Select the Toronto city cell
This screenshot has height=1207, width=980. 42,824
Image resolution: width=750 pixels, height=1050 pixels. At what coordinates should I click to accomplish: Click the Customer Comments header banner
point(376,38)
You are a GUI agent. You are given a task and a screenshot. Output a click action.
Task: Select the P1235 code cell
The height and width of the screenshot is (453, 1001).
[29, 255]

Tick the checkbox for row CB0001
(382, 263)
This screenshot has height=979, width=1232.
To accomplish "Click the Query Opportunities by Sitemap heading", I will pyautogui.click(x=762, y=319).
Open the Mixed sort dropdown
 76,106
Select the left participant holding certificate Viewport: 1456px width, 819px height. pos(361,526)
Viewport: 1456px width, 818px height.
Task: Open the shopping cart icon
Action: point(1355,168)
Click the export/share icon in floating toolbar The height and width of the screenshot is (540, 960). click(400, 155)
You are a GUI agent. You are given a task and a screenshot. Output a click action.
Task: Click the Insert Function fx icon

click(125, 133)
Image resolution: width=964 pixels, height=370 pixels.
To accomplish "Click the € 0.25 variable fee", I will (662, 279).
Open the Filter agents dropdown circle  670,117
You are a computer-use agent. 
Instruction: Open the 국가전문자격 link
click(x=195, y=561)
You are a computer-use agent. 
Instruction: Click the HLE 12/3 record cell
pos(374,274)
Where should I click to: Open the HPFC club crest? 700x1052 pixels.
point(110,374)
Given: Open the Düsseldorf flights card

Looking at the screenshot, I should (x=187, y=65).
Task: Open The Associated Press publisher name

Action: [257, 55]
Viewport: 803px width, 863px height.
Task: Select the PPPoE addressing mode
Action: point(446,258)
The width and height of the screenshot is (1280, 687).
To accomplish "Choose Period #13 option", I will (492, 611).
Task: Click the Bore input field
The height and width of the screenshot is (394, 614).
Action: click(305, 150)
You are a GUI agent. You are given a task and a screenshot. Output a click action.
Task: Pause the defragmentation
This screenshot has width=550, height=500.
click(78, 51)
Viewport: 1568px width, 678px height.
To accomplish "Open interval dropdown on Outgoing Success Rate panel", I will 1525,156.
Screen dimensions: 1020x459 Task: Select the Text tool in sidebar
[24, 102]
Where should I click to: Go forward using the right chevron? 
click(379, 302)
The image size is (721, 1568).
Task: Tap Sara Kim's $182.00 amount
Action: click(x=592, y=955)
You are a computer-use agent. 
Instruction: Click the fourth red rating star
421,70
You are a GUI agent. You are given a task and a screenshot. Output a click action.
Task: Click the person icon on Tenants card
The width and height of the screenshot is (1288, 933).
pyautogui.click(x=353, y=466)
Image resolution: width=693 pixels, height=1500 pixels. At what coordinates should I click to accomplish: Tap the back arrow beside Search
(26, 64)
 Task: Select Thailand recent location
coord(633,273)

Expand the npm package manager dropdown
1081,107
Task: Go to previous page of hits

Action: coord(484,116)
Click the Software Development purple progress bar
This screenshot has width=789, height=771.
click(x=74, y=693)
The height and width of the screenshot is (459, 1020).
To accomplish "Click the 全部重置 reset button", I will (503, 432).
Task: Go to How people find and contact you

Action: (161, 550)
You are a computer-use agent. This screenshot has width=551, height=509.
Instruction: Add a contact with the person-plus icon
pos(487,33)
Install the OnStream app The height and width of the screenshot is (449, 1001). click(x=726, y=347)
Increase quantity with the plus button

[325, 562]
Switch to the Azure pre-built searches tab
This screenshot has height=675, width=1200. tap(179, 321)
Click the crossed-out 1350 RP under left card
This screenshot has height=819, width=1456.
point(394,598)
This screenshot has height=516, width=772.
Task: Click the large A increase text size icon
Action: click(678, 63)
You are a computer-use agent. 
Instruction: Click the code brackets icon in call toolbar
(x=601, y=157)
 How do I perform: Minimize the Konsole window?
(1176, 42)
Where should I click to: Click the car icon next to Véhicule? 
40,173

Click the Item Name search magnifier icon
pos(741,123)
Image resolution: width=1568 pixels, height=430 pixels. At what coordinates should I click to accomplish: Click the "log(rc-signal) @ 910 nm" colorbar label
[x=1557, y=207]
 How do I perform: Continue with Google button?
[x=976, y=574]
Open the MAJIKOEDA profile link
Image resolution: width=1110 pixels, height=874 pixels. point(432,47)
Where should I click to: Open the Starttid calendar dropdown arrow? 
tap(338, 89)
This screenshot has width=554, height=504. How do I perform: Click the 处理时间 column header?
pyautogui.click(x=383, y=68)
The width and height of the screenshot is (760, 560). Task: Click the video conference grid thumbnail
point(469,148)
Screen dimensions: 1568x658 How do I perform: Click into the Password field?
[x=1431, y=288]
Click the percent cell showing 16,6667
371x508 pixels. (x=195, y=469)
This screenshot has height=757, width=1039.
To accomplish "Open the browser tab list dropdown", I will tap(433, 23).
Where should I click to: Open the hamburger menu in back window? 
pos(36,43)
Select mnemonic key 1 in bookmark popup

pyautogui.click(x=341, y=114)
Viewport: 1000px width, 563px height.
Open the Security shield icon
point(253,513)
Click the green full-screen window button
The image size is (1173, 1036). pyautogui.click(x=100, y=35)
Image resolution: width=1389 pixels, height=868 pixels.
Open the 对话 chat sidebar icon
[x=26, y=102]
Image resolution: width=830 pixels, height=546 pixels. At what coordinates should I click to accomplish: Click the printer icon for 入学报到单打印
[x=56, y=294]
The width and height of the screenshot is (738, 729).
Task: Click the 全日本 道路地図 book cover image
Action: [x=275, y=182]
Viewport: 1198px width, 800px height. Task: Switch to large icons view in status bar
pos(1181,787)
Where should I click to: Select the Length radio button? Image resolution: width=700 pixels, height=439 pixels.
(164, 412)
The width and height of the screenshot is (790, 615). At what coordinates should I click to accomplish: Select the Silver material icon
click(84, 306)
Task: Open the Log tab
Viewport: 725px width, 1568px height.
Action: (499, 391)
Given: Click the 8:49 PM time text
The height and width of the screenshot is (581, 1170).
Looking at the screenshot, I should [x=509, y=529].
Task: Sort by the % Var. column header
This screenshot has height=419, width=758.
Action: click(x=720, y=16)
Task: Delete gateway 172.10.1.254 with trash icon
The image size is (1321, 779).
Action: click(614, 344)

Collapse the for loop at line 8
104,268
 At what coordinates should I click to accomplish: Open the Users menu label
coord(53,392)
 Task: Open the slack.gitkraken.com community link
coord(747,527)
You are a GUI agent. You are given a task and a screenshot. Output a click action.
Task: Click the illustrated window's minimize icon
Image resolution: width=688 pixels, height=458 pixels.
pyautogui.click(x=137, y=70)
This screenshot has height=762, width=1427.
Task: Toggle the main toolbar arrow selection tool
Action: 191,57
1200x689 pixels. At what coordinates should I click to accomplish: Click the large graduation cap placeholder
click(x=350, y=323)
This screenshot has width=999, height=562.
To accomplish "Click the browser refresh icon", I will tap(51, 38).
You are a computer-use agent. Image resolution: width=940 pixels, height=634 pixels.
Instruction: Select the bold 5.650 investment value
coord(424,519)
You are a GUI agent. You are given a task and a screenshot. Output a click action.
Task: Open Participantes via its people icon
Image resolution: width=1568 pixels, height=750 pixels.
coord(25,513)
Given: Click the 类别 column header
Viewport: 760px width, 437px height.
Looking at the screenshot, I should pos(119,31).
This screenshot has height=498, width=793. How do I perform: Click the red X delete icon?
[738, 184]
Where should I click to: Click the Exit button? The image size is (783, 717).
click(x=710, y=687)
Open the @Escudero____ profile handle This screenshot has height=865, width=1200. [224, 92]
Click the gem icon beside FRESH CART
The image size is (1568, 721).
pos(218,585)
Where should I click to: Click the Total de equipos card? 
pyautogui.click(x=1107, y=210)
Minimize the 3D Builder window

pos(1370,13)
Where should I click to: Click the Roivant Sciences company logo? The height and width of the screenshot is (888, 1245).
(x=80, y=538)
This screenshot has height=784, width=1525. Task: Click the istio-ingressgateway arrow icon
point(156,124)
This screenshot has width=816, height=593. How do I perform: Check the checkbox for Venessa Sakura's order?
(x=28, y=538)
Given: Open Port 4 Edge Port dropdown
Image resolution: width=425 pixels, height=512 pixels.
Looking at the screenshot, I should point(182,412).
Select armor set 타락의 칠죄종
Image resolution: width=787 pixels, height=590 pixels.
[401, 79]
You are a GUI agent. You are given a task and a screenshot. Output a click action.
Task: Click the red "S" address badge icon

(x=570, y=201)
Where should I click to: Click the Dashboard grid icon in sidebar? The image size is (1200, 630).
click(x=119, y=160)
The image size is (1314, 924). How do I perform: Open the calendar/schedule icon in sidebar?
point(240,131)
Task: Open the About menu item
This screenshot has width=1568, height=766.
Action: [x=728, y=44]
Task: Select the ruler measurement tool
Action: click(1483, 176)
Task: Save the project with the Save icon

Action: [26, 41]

____

Above is a listing; print exactly its lines from the one with "Install the OnStream" through the one with "Viewport: 1000px width, 563px height.", and no other lines.

Install the OnStream app The height and width of the screenshot is (449, 1001). click(x=726, y=347)
Increase quantity with the plus button

[325, 562]
Switch to the Azure pre-built searches tab
This screenshot has height=675, width=1200. tap(179, 321)
Click the crossed-out 1350 RP under left card
This screenshot has height=819, width=1456.
point(394,598)
This screenshot has height=516, width=772.
Task: Click the large A increase text size icon
Action: click(678, 63)
You are a computer-use agent. 
Instruction: Click the code brackets icon in call toolbar
(x=601, y=157)
 How do I perform: Minimize the Konsole window?
(1176, 42)
Where should I click to: Click the car icon next to Véhicule? 
40,173

Click the Item Name search magnifier icon
pos(741,123)
Image resolution: width=1568 pixels, height=430 pixels. At what coordinates should I click to accomplish: Click the "log(rc-signal) @ 910 nm" colorbar label
[x=1557, y=207]
 How do I perform: Continue with Google button?
[x=976, y=574]
Open the MAJIKOEDA profile link
Image resolution: width=1110 pixels, height=874 pixels. point(432,47)
Where should I click to: Open the Starttid calendar dropdown arrow? 
tap(338, 89)
This screenshot has width=554, height=504. How do I perform: Click the 处理时间 column header?
pyautogui.click(x=383, y=68)
The width and height of the screenshot is (760, 560). Task: Click the video conference grid thumbnail
point(469,148)
Screen dimensions: 1568x658 How do I perform: Click into the Password field?
[x=1431, y=288]
Click the percent cell showing 16,6667
371x508 pixels. (x=195, y=469)
This screenshot has height=757, width=1039.
To accomplish "Open the browser tab list dropdown", I will tap(433, 23).
Where should I click to: Open the hamburger menu in back window? 
pos(36,43)
Select mnemonic key 1 in bookmark popup

pyautogui.click(x=341, y=114)
Viewport: 1000px width, 563px height.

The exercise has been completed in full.